**引用段落:**
"""
四、通过selenium工具实现访问控制

selenium工具是一个网站的自动化测试工具,在很多时候也用于爬虫爬取资源,不过selenium的效率相比于requests慢很多,所以很多时候能用requests直接拿到资源就不用selenium。

在很多爬虫之中,selenium对于资源的爬取只是一个辅助作用,它通过对浏览器的可视化访问控制,方便程序员对爬虫代码进行编写和优化。

通过selenium和requests可以轻松拿到前端代码,也可以通过selenium控制的访问按键改变浏览器路径,进行相关资源的访问或循环访问(翻页访问)。

拿到资源之后,便是对数据做处理,通过HTML或Json数据解析,提取到我们想要的数据,再做数据处理。

这是一个自动登录和批量三连(关注、点赞、评论)博客的爬虫:

  1. from selenium import webdriver
  2. from selenium.webdriver.chrome.options import Options
  3. from selenium.webdriver.common.by import By
  4. from lxml import etree
  5. import random
  6. import time
  7. import re
  8. import json
  9. import requests
  10. # 配置无头浏览器
  11. opt = Options()
  12. opt.add_argument("--headless")
  13. opt.add_argument("--disable-gpu")
  14. # 打开浏览器,无头浏览器,可设可不设
  15. driver = webdriver.Chrome(options=opt)
  16. # driver = webdriver.Chrome()
  17. # 登录
  18. url = "https://passport.csdn.net/login"
  19. driver.get(url)
  20. time.sleep(2)
  21. driver.find_element(By.XPATH, "/html/body/div[2]/div/div[2]/div[2]/div[1]/div/div[1]/span[4]").click()
  22. time.sleep(2)
  23. # 填写自己登录的账号密码
  24. id_number = input('请输入你的csdn账号: ')
  25. password = input('请输入你的csdn密码: ')
  26. driver.find_element(By.XPATH, '/html/body/div[2]/div/div[2]/div[2]/div[1]/div/div[2]/div/div[1]/div/input').send_keys(f'{id_number}')
  27. driver.find_element(By.XPATH, '/html/body/div[2]/div/div[2]/div[2]/div[1]/div/div[2]/div/div[2]/div/input').send_keys(f'{password}')
"""
来源记录
"""
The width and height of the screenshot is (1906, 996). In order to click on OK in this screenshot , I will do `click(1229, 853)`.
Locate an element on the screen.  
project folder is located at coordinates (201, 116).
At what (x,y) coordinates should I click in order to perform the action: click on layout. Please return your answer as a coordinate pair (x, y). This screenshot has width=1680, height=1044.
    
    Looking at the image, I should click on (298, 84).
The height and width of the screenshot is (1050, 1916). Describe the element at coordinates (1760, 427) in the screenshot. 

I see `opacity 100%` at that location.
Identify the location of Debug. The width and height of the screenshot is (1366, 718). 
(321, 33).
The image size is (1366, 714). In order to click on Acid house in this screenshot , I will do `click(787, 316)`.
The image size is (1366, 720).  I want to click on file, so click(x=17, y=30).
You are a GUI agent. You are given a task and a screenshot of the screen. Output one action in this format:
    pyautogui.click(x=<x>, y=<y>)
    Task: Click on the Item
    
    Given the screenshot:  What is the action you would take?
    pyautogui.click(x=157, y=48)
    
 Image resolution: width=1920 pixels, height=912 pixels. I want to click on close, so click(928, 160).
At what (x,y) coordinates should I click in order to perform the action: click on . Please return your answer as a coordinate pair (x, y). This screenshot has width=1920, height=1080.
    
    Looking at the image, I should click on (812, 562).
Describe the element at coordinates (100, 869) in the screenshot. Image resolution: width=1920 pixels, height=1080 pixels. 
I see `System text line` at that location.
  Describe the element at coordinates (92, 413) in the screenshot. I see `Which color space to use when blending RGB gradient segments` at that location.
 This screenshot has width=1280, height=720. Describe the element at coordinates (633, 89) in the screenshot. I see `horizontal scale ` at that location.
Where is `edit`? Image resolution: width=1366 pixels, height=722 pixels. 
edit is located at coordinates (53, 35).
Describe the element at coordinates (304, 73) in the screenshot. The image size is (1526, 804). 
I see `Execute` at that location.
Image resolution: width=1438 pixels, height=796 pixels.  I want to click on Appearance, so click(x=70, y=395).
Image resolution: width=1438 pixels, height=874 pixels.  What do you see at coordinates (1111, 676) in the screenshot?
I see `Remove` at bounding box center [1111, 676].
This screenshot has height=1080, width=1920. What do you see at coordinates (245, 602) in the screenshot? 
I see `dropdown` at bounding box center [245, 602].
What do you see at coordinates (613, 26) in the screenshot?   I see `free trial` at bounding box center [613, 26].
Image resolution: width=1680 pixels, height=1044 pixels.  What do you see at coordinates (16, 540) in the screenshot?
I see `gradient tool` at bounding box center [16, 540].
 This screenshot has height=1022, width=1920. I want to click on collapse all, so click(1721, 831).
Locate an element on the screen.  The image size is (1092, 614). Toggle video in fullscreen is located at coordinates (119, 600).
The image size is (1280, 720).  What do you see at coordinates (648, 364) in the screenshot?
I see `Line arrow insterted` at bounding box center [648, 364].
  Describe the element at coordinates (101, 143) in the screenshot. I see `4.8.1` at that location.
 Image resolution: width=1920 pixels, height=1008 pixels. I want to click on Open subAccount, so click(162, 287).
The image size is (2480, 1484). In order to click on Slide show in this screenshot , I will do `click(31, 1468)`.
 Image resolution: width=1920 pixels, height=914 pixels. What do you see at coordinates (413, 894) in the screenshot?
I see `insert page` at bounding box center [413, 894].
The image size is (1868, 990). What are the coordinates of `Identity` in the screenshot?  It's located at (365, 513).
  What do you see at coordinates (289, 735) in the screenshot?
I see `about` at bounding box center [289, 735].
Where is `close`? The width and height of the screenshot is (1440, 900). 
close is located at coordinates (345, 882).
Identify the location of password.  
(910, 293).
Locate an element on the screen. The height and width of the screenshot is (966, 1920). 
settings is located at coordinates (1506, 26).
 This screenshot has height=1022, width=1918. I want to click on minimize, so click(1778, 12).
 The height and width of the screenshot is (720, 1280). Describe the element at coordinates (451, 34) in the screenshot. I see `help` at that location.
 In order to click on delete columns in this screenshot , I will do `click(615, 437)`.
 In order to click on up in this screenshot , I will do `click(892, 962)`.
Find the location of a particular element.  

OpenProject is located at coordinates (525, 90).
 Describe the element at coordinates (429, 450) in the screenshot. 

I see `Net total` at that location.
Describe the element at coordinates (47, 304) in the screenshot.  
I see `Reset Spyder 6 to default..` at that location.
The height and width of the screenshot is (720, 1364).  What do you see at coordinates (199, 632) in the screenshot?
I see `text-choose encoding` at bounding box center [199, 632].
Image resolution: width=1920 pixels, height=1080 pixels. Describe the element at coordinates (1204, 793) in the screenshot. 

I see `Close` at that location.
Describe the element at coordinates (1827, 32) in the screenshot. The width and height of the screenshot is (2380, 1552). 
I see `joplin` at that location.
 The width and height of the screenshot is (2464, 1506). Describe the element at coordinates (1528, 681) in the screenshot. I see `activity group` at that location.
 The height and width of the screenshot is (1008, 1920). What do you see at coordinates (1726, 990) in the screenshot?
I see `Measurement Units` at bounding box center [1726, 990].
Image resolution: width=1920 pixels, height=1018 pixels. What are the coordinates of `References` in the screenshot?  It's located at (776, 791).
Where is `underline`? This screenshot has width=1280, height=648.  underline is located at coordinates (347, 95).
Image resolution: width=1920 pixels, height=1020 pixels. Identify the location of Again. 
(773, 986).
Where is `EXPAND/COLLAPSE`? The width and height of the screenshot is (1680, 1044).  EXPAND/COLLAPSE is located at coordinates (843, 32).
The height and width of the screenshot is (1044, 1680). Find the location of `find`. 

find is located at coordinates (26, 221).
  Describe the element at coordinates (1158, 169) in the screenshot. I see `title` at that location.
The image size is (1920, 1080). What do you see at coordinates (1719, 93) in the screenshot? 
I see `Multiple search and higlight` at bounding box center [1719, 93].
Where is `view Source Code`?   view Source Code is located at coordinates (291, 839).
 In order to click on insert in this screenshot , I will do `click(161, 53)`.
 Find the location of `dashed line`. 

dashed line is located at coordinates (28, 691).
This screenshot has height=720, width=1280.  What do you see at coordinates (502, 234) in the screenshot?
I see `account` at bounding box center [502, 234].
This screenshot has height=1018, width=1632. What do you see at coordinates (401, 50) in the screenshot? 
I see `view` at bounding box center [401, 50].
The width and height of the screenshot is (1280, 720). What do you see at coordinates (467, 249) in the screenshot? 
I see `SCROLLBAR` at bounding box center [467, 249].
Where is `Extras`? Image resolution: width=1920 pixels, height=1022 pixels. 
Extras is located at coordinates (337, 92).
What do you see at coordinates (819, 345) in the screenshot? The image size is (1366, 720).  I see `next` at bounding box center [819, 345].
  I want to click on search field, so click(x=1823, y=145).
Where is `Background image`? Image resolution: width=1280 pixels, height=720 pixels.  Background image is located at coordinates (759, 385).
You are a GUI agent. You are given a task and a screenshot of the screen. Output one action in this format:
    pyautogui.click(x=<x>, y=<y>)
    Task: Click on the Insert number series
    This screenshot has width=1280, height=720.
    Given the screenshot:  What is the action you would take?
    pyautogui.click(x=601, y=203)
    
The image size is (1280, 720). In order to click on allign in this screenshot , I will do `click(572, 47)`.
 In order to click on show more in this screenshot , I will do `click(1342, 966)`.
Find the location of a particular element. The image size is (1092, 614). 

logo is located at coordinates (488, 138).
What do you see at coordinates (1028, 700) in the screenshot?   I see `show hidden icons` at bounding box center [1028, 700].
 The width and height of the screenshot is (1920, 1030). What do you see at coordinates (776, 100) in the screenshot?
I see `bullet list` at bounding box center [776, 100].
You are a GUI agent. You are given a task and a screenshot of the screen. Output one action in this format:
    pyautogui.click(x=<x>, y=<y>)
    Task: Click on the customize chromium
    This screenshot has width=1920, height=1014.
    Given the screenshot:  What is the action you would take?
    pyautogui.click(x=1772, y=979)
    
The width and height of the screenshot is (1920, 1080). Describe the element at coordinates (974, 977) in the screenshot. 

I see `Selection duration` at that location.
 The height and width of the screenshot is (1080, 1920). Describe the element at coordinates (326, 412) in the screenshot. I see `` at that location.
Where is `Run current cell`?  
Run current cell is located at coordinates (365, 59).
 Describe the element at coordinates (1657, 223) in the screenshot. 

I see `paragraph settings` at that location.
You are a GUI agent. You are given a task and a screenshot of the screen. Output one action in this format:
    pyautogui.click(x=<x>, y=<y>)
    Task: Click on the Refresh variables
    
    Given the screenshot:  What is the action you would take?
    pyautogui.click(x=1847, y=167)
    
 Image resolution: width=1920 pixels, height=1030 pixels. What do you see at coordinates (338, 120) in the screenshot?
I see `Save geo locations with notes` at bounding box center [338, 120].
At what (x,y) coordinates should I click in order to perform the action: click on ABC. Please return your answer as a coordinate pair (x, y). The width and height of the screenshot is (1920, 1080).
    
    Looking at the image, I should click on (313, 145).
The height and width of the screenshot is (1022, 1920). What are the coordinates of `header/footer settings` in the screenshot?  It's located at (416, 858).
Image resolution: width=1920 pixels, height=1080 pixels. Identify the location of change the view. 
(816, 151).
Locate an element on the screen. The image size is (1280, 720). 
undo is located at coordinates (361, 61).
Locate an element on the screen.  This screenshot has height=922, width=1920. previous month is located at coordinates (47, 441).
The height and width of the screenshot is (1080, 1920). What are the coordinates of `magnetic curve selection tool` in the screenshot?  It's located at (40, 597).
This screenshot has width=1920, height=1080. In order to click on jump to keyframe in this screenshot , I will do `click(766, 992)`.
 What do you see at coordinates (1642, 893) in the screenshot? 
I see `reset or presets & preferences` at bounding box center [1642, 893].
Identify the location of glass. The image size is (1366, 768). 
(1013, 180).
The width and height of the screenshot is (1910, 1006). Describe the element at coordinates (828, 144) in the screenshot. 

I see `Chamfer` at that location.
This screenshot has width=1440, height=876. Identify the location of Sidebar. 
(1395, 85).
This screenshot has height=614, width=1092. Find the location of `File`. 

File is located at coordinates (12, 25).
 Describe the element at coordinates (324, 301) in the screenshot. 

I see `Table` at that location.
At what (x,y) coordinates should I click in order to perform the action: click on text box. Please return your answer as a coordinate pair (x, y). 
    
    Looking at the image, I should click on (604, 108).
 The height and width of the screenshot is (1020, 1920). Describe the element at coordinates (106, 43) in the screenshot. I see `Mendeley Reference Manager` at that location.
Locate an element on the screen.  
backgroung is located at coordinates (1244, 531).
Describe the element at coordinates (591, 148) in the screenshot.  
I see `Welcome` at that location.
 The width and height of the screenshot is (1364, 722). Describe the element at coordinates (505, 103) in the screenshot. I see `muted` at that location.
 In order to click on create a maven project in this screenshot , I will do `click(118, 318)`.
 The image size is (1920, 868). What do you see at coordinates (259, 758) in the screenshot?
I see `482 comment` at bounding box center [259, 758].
"""
**练习要求:** 能否把关于selenium的引文中从“16. # driver”到“22. time.sleep(2)”(首尾均包括在内)的部分再写一遍,并将其中的“time.sleep(2)”更新为“time.sleep(3)”?

**参考答案:**
16. # driver = webdriver.Chrome()
  17. # 登录
  18. url = "https://passport.csdn.net/login"
  19. driver.get(url)
  20. time.sleep(3)
  21. driver.find_element(By.XPATH, "/html/body/div[2]/div/div[2]/div[2]/div[1]/div/div[1]/span[4]").click()
  22. time.sleep(3)